Back-propagation network (BPN) architecture consists of a three-layered network unit: input, intermediate, and output unit; its architecture is shown in Figure 2, where w_ji are the weights between the hidden layer and the input layer, and w_kj are the weights between the output layer and the hidden layer. The basic element of the neural network is the processing node, which performs two functions: first, it sums the values of inputs and then passes through an arbitrary activation function to produce the node's output value. The activation function used in this study was a sigmoid function, defined as:

$$f(net)=\frac{1}{1-e^{-\mathit{\text{net}}}}$$

(2)

where net is the sum of the weighted inputs to the processing node.

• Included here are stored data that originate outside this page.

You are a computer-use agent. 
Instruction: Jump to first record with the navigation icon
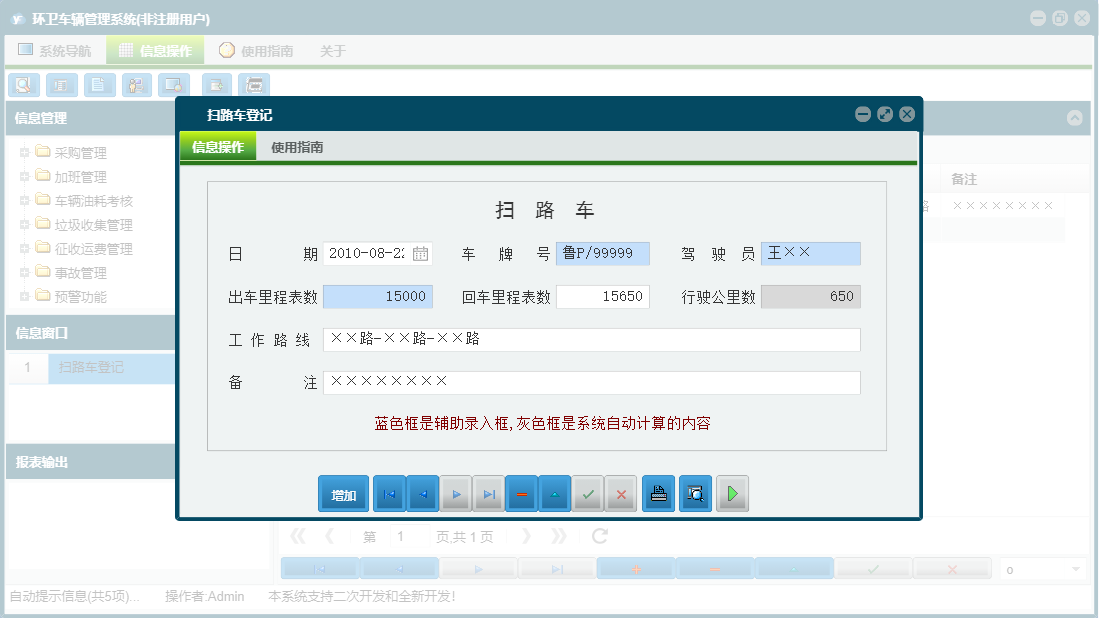pos(389,493)
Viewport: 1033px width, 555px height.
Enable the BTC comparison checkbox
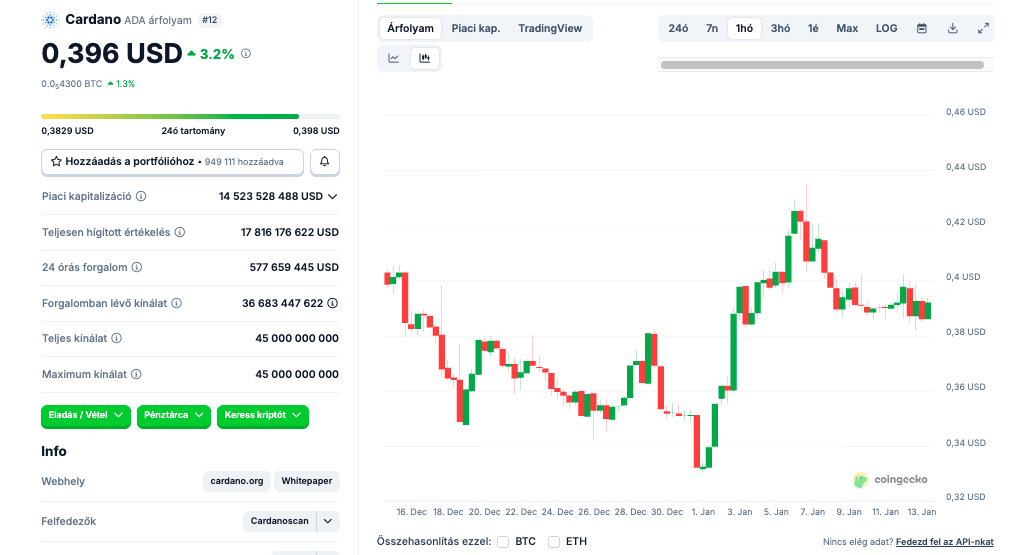[x=503, y=542]
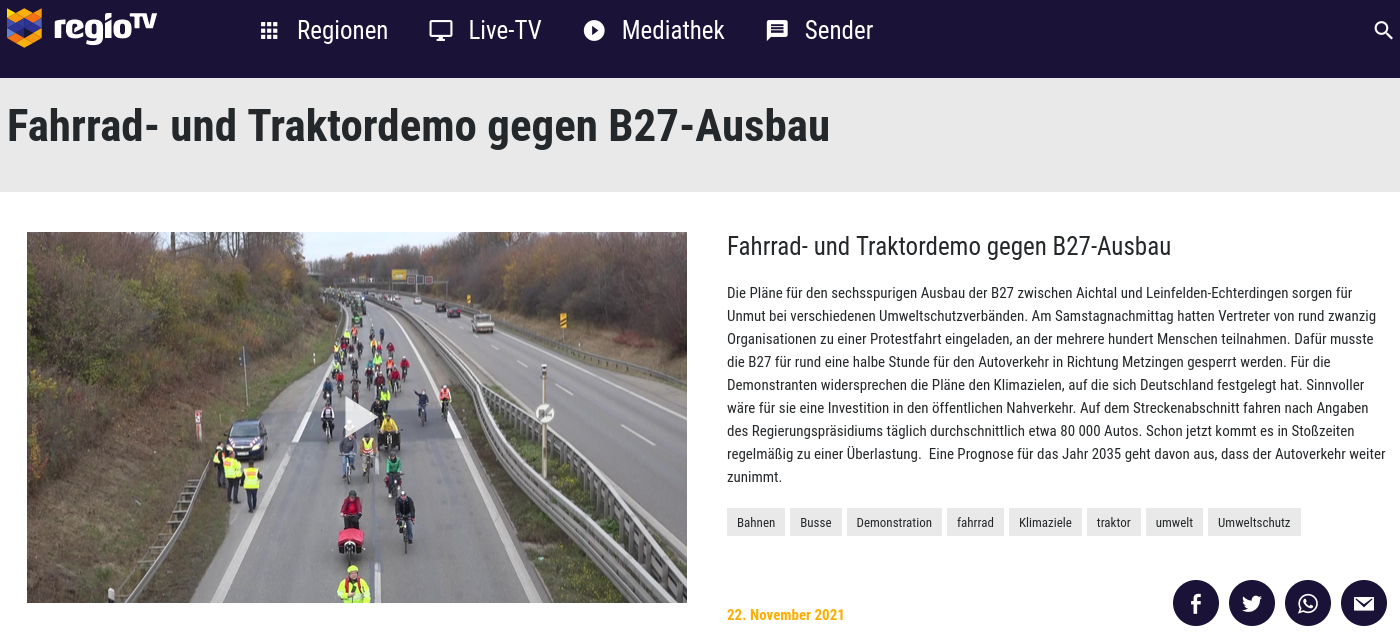Click the regioTV logo
The image size is (1400, 634).
[82, 28]
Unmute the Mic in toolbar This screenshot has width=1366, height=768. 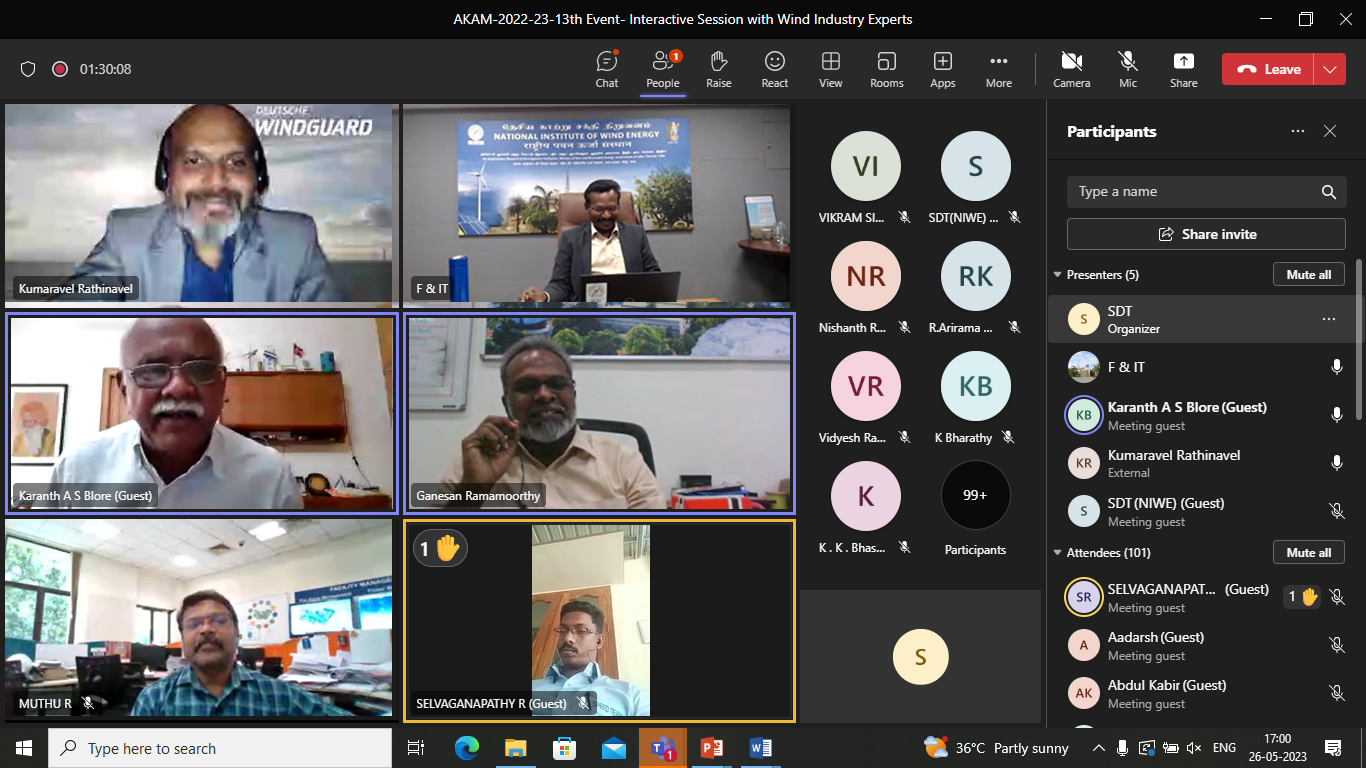[x=1128, y=69]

For the training stage of supervised pattern recognition, the network weights are adjusted in an iterative training procedure called back-propagation [49]. It is a gradient descent method of optimization executed iteratively, with implicit bounds on the distance moved in the search direction of weight space. This is achieved by incorporating a learning rate and a momentum term in the model. The BPN structure is simple, but it can be used to perform many classification or prediction tasks. In this study, we are using the back-propagation neural network for the estimation of water quality from the hyperspectral data. The inputs of the neural network are the reflectance, measured between 400 and 920 nm with 30 nm intervals and the output layer, which has only one node whose output value is the estimation of water quality.

5. Results

5.1. Spectral Characteristics of Water Quality

Table 1. Water quality parameters of Wu river samples.

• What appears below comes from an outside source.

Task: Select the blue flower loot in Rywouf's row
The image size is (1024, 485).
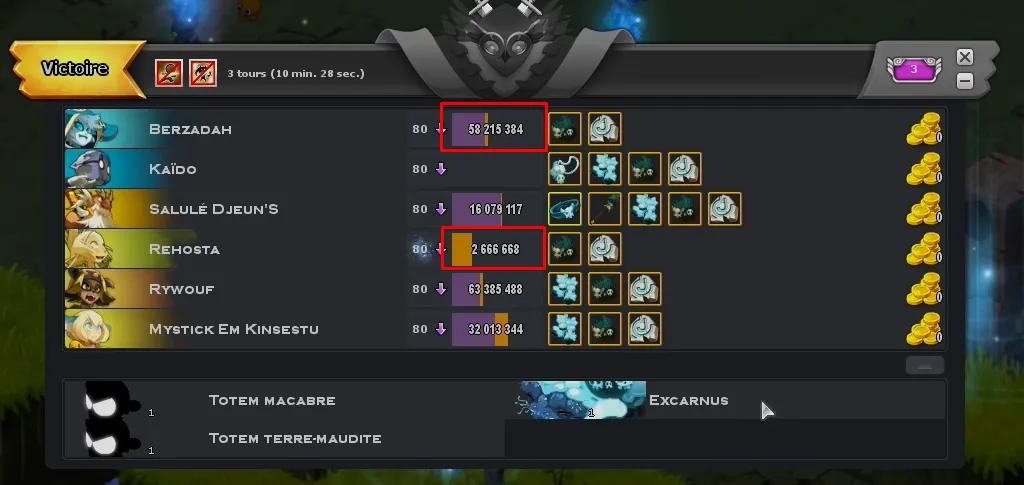Action: pyautogui.click(x=565, y=289)
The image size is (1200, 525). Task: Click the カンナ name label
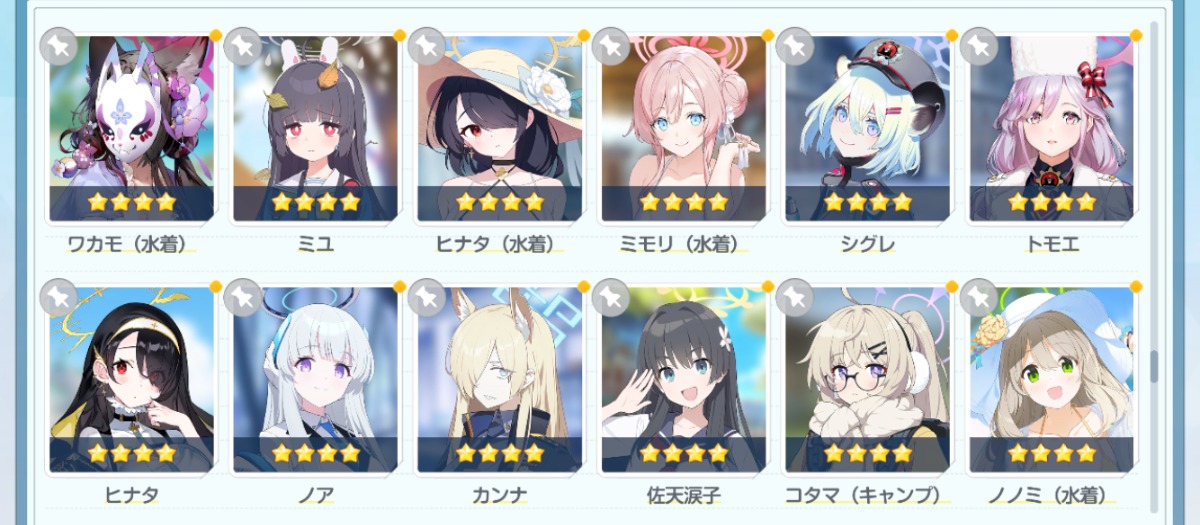point(499,495)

	TSS (mg/L)	Turbidity (NTU)	COD (mg/L)	Chl (μg/L)	pH
Minimum	68	7	N.D.	N.D.	6.8
Maximum	3442	1156	94	10	8.1
Mean	416	150	19	2	7.6
Std. Deviation	319	176	13	2	0.3

N.D. means not detected.

shows the characteristics of the water samples collected from the Wu River basin. The TSS measured at the river (n = 160) ranged from 68 to 3442 mg·L⁻¹ and the mean value of TSS was recorded as 416 mg·L⁻¹. However, only 9% of the samples (n = 14) had TSS values less than 250 mg·L⁻¹. The values of Chl-a were in the range from N.D. to 9.6 μg·L⁻¹, while the COD concentration ranged from N.D. to 94.5 mg·L⁻¹.

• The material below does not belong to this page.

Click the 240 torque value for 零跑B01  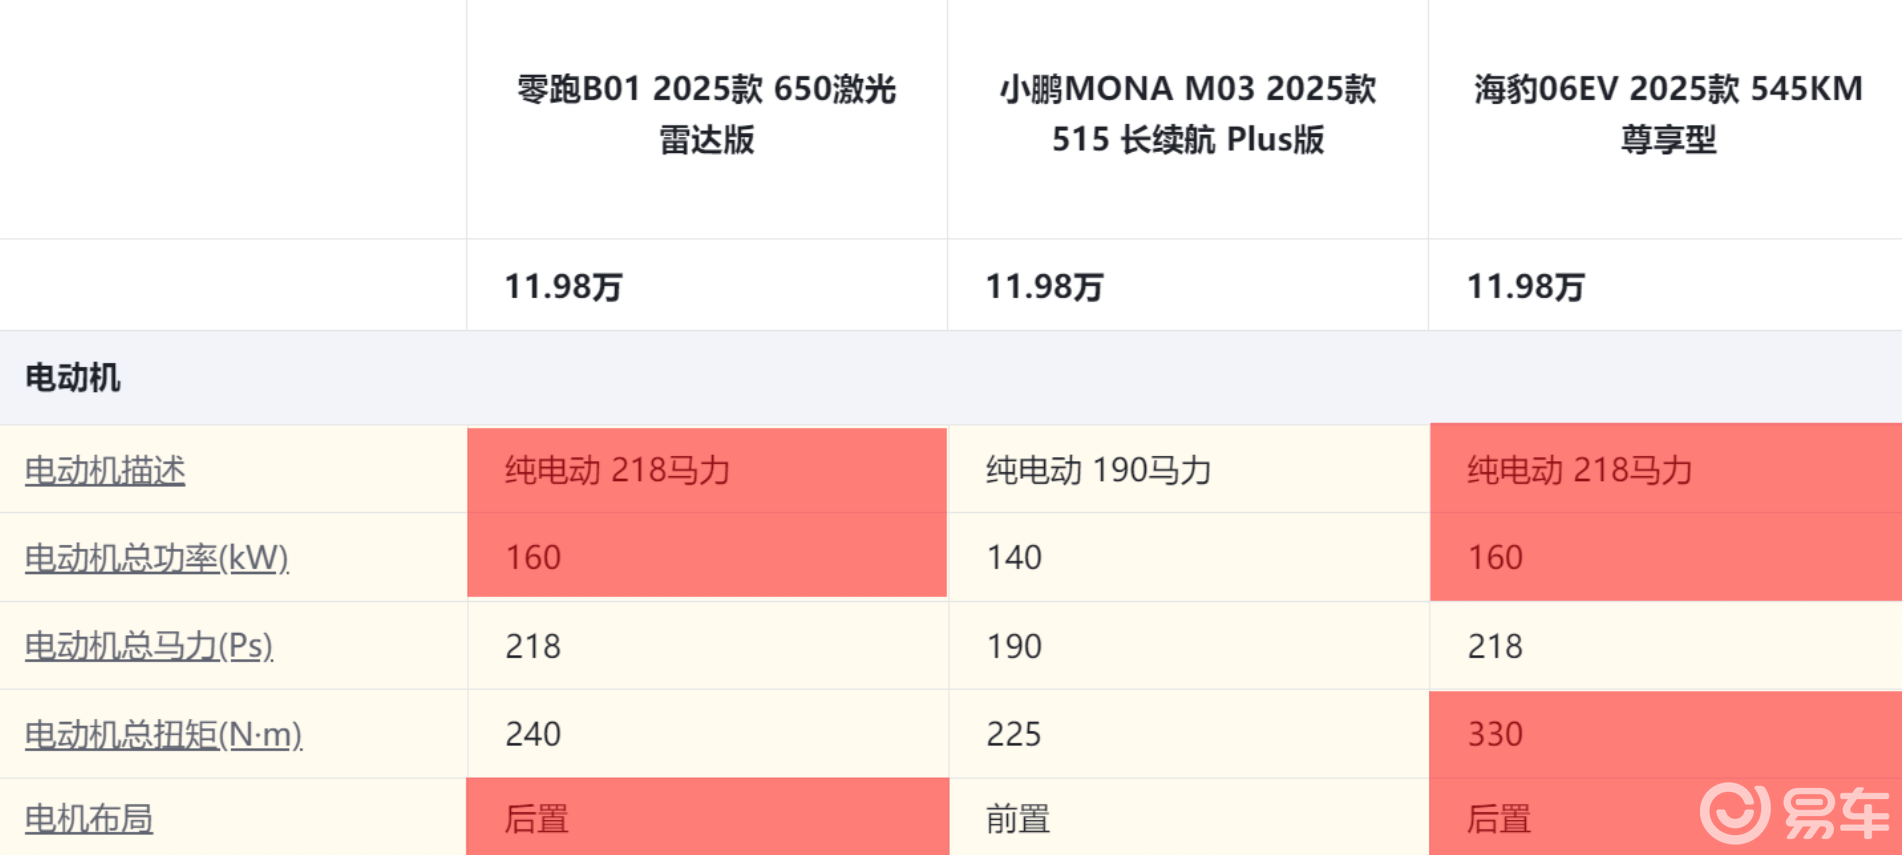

Table 2. Pearson correlation matrix of water quality parameters.

	TSS	Turbidity	COD	Chl	pH
TSS	1.000	0.766 (**)	0.494 (**)	−0.212	−0.113
Turbidity	-	1.000	0.239 (*)	−0.198	−0.081
COD	-	-	1.000	−0.280	−0.009
Chl	-	-	-	1.000	0.055
pH	-	-	-	-	1.000

^**Correction is significant at the 0.01 level (2-tailed);^*Correction is significant at the 0.05 level (2-tailed).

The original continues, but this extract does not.